Meet Orbital ATK’s OmegA launch vehicle


Rocket with Aerojet Rocketdyne engines will join competition for U.S. national security launches

COLORADO SPRINGS, Colo. — Orbital ATK on Monday announced that the rocket it is developing primarily for U.S. military and other government launch contracts will be called OmegaA and that its upper stage will be powered by two RL10C engines built by Aerojet Rocketdyne.

Virginia-based Orbital ATK began development of OmegaA in 2015 with U.S. Air Force funding under the Evolved Expendable Launch Vehicle program, or EELV. Until the announcement at the Space Symposium, the company had called the rocket the Next Generation Launch system. The capitalized letters in OmegA are intended to evoke the company’s initials, O-A.

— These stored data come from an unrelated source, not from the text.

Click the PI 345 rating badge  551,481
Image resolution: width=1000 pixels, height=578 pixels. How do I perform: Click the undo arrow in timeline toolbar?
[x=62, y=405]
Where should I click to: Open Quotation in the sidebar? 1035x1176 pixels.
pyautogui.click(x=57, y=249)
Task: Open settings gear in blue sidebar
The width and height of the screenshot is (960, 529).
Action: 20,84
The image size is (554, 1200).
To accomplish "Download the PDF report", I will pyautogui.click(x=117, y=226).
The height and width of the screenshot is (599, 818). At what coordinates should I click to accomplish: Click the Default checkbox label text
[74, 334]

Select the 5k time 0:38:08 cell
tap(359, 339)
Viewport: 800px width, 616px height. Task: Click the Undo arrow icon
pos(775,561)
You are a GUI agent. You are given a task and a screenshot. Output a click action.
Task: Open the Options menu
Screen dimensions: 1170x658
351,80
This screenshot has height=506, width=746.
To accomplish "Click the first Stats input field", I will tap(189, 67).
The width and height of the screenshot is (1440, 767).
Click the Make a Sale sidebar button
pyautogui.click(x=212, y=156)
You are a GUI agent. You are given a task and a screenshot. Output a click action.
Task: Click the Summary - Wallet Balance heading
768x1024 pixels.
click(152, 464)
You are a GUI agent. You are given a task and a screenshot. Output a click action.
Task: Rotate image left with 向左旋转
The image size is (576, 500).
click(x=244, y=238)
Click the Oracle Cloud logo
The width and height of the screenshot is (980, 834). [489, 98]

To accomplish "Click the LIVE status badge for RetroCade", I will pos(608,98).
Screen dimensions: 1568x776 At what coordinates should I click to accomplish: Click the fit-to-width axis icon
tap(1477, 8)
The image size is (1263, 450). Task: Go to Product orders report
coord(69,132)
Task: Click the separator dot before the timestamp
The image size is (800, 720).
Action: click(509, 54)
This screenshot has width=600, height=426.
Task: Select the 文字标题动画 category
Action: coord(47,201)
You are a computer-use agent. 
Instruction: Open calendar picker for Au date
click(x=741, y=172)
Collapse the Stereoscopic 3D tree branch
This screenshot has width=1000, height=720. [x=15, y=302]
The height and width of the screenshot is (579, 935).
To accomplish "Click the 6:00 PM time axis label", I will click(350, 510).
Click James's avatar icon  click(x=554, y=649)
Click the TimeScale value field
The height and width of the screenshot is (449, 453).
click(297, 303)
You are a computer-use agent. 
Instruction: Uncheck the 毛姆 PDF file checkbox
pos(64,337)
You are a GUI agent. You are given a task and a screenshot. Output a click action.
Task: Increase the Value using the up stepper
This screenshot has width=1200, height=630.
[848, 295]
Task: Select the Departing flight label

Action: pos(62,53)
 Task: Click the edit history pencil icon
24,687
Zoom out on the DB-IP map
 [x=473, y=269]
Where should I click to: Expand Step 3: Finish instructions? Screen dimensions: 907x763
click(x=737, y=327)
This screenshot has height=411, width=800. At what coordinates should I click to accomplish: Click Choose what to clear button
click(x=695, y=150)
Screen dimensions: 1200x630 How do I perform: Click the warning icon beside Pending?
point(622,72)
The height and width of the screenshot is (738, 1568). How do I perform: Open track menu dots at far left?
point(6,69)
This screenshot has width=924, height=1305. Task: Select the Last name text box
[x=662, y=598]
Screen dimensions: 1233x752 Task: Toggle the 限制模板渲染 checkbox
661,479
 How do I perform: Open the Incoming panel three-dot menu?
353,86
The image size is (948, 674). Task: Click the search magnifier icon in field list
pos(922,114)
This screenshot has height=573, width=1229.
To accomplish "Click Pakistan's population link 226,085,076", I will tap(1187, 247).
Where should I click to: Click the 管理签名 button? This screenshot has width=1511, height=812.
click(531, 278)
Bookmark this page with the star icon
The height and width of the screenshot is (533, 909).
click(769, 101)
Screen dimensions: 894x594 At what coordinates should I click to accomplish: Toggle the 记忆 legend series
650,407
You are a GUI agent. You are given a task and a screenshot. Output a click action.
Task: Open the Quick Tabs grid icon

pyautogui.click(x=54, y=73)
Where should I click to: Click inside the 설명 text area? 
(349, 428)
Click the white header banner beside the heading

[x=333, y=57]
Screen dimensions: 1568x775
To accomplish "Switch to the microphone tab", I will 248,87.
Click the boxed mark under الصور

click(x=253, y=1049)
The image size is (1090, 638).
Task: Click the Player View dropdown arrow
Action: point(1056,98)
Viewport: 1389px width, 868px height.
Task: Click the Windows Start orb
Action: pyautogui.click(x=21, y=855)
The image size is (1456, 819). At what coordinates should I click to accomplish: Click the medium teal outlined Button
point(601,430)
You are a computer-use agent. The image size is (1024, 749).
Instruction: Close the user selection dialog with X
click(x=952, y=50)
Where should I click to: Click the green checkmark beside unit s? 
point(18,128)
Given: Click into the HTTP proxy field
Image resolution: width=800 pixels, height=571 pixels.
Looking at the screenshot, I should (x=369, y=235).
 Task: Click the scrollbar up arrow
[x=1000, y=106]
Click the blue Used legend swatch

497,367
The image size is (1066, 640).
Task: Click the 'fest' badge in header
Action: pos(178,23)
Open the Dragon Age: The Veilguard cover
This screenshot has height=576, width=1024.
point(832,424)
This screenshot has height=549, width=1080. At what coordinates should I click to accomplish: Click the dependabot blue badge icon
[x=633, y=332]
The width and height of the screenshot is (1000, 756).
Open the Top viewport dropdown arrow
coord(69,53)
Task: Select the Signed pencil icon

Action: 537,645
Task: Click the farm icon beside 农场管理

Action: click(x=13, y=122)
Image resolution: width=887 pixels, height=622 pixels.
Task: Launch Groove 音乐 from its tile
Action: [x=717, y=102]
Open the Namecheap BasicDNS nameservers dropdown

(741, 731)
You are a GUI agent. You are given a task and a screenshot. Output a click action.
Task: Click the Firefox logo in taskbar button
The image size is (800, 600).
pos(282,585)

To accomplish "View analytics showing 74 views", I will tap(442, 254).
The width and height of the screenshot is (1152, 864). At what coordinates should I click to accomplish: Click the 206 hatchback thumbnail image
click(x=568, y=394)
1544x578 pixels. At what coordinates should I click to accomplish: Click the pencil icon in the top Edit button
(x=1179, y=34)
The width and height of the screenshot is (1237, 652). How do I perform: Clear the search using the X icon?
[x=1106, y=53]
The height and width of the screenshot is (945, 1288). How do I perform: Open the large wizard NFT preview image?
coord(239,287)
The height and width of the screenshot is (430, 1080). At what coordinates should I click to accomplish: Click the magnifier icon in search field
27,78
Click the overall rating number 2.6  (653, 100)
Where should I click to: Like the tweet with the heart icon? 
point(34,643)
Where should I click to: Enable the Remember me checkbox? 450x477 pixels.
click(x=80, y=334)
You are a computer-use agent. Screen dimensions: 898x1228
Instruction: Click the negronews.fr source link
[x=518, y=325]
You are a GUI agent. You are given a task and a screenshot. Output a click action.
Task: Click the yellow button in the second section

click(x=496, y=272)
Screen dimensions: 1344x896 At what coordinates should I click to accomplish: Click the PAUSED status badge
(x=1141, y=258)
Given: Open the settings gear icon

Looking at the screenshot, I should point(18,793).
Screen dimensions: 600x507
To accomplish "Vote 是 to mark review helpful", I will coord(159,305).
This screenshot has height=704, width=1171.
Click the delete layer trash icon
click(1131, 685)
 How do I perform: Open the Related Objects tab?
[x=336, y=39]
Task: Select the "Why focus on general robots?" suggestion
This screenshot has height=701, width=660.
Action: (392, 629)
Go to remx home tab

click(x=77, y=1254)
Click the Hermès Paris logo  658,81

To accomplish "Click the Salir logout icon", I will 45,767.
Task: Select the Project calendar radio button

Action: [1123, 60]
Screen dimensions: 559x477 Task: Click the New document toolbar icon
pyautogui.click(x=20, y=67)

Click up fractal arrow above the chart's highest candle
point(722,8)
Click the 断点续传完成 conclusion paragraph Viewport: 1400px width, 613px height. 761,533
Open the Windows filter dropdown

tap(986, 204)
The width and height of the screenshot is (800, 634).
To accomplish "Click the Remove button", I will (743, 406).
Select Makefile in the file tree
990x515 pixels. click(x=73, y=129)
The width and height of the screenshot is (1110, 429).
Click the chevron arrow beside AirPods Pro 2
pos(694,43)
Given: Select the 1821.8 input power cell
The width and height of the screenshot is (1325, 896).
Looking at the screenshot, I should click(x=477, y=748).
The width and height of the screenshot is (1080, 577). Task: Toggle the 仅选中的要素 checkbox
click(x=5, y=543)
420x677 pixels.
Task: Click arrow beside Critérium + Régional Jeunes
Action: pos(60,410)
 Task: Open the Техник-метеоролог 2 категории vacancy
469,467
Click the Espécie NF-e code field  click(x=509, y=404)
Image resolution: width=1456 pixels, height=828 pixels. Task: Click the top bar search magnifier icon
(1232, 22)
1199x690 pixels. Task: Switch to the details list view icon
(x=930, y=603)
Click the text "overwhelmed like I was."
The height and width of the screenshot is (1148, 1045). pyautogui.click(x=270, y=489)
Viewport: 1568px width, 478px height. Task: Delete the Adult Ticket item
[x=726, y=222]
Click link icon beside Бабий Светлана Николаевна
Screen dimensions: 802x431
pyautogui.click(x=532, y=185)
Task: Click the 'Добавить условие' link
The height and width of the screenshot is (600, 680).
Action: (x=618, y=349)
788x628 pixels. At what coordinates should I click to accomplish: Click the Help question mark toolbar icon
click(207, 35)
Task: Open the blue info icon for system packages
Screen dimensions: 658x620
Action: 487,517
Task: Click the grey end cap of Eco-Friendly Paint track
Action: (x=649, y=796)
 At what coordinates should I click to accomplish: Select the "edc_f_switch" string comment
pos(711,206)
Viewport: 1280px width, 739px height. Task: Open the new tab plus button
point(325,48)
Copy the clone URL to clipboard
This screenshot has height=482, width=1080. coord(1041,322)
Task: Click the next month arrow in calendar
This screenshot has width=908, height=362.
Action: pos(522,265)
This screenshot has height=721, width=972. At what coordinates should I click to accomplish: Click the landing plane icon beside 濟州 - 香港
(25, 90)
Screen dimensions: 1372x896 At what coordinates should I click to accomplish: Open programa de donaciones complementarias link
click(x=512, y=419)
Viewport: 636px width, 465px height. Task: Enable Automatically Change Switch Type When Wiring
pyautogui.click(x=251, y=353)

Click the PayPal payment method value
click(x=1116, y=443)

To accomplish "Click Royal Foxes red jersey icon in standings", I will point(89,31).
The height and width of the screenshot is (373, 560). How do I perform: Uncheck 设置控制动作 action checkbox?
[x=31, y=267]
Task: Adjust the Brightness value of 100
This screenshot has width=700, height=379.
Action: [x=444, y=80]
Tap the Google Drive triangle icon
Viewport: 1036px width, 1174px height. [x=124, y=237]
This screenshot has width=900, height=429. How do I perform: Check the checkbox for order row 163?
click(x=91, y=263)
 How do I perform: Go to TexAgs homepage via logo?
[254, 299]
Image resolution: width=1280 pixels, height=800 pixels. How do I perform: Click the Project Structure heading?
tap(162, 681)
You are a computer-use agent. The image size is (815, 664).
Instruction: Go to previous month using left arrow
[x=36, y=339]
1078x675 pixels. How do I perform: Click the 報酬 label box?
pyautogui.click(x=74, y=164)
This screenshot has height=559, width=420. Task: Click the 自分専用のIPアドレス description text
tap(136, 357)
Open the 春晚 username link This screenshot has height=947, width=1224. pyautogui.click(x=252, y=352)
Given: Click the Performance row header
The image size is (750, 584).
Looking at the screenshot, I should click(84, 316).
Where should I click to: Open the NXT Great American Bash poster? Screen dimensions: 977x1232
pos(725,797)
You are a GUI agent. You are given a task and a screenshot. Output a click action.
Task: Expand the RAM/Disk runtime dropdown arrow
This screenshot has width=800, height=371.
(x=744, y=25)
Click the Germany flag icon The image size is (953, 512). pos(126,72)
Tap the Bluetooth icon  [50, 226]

Orbital ATK says the announcement is meant to put it on a better competitive footing against SpaceX, and United Launch Alliance, a joint venture between Boeing and Lockheed Martin, for launch contracts under the EELV program begun by the Air Force in the 1990s to guarantee launches for government and Defense Department spacecraft.

“We don’t want to be the dark horse anymore, we don’t want to be flying under the radar, so we took the wraps off,” spokesman Barron Beneski says.

Orbital ATK is on track to ground test OmegA’s propulsion in 2019 and test fly the rocket in 2021, he says. The OmegA consists of solid rocket motors stacked on top of one another and topped by RL10C engines.

“For national security launches you need to do some fine orbital injection” with these liquid propulsion engines, Beneski says.

The OmegA faces several preliminary design reviews before the ground tests the company has targeted for 2019. If all goes as planned, the Air Force could certify the OmegA for launches in 2022 and the heavy version flights could begin in 2024.

OmegA will be aimed mainly at national security launches, but not exclusively.

“We will also be talking to NASA for the opportunity to launch science missions; we will talk to companies about launching satellites,” Beneski says. “We’re one of the country’s leading satellite manufacturers. We can go to a customer and say ‘we’d like to build your satellite and we can also launch it for you.”

Orbital ATK’s intermediate class OmegA will be launched with a first stage CASTOR600 solid rocket motor, and the company aims to also construct a heavy lift version with a more powerful CASTOR1200 solid rocket motor, both of which will be constructed in Promontory, Utah. The CASTOR600 is a two-segment solid rocket motor with the segments stacked on top of each other.

“We’ve already discussed the vehicle with a number of commercial customers and they have expressed interest,” says John Steinmeyer, director of space launch business development at Orbital ATK.

Northrop Grumman is awaiting regulatory approval to complete the acquisition of Orbital ATK. Beneski said Northrop Grumman is not involved with the OmegA project.

In the Orbital ATK photo at top, workers install the fastener on the OmegA first stage solid rocket motor.